Marcel the Shell with Shoes On – Extra Bold and Odd (4*)

Marcel the Shell with Shoes On Will hold your interest with an unusual combination of live-action and stop-motion animation, an intriguing main character, and unique perspectives on life, nature, and relationships. (4*)
Marcel the Shell with Shoes On
Marcel the Shell with Shoes On

Marcel the Shell with Shoes On – Snapshot

Marcel the Shell with Shoes On will hold your interest with an unusual combination of live-action and stop-motion animation, an intriguing main character, and unique perspectives on life, nature, and relationships. (4*) 

Where to Watch:

Stream: Showtime

Rent: Prime/Google/Apple ($3-5)

Marcel the Shell with Shoes On – The Oscar Buzz 

Oscar Nominations:

Animated Feature Film

Marcel the Shell with Shoes On received a single nomination for Animated Feature Film, putting it in our “special interest” list. (Guillermo del Toro’s Pinocchio won the Oscar!)

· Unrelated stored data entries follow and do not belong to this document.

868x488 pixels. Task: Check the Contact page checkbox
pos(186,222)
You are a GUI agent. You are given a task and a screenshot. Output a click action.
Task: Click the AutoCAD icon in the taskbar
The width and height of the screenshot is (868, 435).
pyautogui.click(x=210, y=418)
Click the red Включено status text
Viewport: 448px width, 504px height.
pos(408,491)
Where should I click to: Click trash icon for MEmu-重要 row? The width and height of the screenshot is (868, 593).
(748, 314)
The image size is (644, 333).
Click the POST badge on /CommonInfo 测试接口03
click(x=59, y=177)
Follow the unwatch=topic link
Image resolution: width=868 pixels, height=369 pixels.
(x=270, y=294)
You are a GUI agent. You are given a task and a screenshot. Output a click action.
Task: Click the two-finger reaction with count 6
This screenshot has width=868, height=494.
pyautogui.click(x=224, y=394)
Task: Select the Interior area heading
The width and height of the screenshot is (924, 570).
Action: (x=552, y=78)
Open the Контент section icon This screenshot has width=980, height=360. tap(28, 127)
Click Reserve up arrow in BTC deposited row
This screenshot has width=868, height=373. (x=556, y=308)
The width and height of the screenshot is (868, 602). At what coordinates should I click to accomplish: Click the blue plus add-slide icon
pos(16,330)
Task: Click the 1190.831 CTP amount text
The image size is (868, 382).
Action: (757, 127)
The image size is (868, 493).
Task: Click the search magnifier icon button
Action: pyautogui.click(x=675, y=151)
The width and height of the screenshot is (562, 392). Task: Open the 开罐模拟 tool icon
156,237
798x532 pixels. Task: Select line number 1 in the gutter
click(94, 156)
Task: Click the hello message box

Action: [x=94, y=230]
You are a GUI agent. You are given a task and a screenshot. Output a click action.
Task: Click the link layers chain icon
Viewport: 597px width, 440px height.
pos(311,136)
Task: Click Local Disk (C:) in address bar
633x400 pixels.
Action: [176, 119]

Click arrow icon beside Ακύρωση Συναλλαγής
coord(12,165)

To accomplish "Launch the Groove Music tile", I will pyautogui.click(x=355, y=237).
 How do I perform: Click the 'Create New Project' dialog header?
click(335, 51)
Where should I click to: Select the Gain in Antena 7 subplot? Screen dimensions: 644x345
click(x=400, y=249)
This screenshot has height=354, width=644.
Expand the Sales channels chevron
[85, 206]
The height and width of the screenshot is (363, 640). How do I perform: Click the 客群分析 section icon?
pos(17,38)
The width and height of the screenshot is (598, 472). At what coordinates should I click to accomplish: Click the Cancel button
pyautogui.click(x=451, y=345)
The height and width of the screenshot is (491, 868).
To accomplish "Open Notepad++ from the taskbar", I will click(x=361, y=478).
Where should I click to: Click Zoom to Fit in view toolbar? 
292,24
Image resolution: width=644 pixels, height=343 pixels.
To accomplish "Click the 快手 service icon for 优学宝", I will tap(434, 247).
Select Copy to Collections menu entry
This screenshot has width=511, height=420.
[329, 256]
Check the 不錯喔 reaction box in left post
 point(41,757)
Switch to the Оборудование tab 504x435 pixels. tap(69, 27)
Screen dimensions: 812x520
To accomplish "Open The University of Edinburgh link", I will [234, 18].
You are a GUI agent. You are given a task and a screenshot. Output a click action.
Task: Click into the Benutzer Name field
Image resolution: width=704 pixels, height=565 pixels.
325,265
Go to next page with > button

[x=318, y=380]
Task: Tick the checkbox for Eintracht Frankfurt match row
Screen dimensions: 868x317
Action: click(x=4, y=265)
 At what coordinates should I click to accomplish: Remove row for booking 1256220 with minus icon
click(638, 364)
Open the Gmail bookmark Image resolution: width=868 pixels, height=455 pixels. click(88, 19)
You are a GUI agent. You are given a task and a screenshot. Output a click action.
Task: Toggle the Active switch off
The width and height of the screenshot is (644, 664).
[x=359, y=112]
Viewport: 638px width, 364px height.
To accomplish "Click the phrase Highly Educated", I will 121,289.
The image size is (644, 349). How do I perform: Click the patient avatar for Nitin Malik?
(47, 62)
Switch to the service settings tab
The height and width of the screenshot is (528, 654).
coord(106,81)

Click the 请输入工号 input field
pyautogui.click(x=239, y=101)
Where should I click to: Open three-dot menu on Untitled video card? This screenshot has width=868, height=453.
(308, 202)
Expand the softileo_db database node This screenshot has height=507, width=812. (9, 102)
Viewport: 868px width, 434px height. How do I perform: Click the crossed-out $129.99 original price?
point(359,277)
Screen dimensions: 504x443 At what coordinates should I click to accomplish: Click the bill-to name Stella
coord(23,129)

Marcel the Shell with Shoes On – The Movie’s Family Tree

The Following Movies Share Talent with This One (and if you like these films, you might like this one):

Marcel the Shell with Shoes On (10/11/14) ( short YouTube videos) Director(Fleischer-Camp)/Voice Actor (Slate)

Zootopia (16)/The Secret Life of Pets (16)/Despicable Me 3 (17): Voice Actor (Slate)

Marcel the Shell with Shoes On is an interesting combination of live action film with a layered-on visual stream of stop-motion animation.  Marcel was a character originally developed by Dean Fleischer-Camp and Jenny Slate in a trilogy of four-minute shorts produced in 2010, 2011, and 2014 on YouTube.  The series went viral and they followed up those successes with this feature-length movie.  Camp has worked on other films and television projects as editor, writer, and director starting in 2009.  Slate has done voice work for several animated films and is a successful comic and improv artist.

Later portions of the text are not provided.